Start of Task inputs

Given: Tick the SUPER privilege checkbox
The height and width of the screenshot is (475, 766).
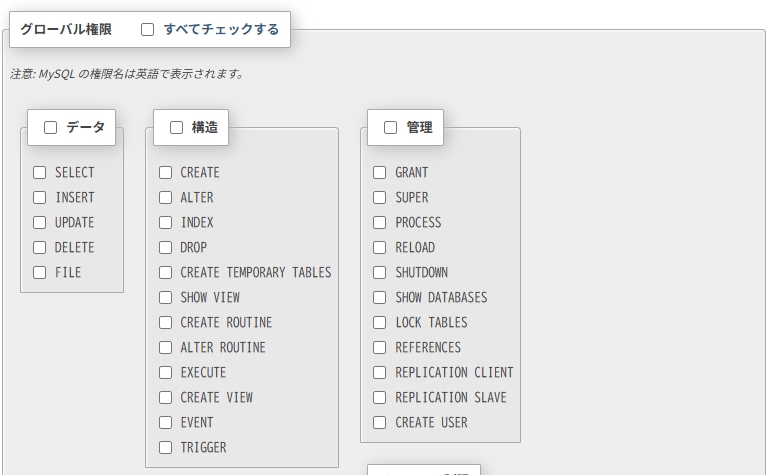Looking at the screenshot, I should pos(380,198).
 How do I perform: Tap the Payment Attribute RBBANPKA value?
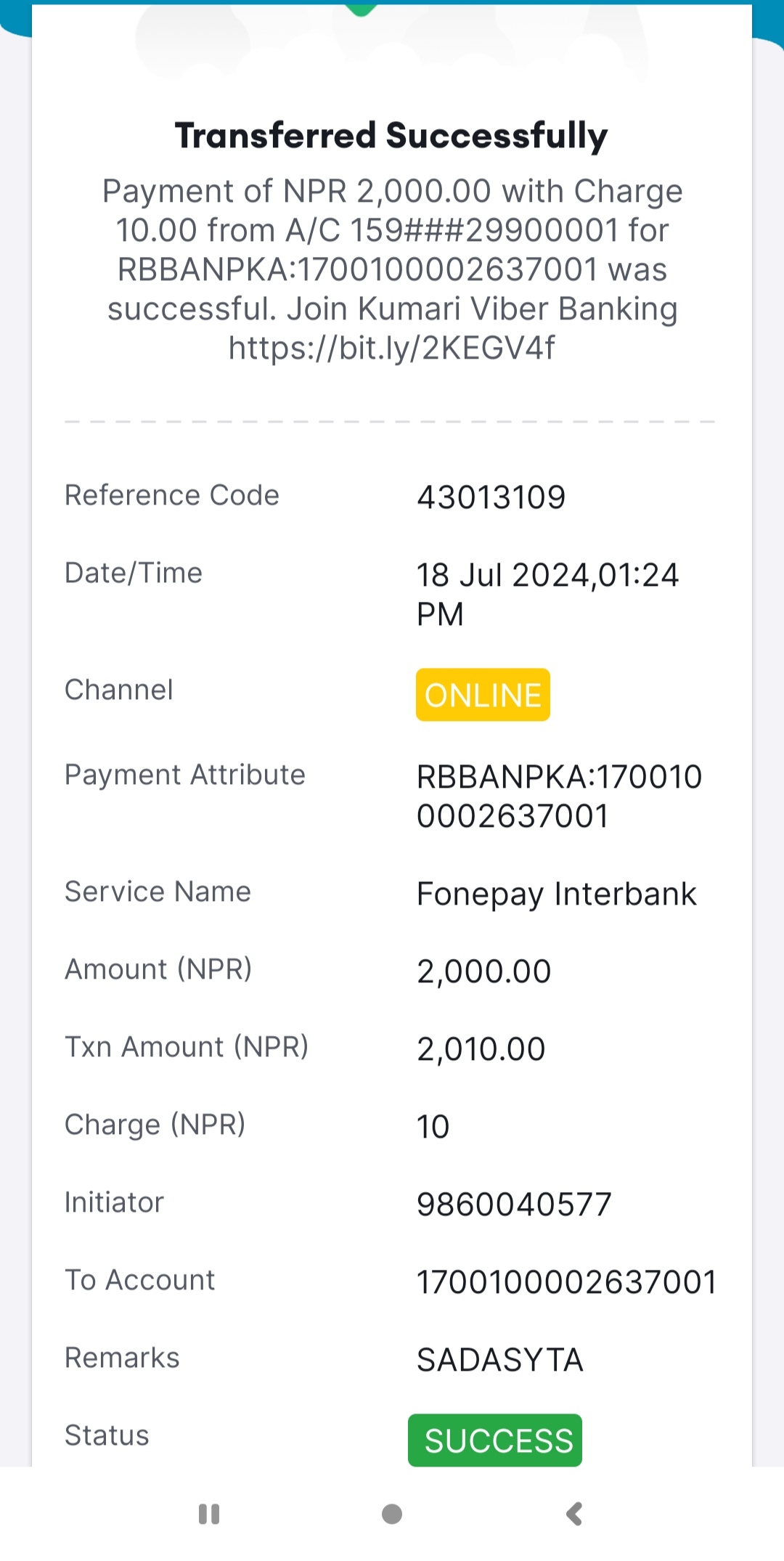tap(559, 796)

End of Task inputs

■ **Assignment**: Your answer must be every record above, word for word, with no pictures.

■ **Response box**:
Given: Tick the SUPER privilege checkbox
The height and width of the screenshot is (475, 766).
Looking at the screenshot, I should pos(380,198).
 How do I perform: Tap the Payment Attribute RBBANPKA value?
tap(559, 796)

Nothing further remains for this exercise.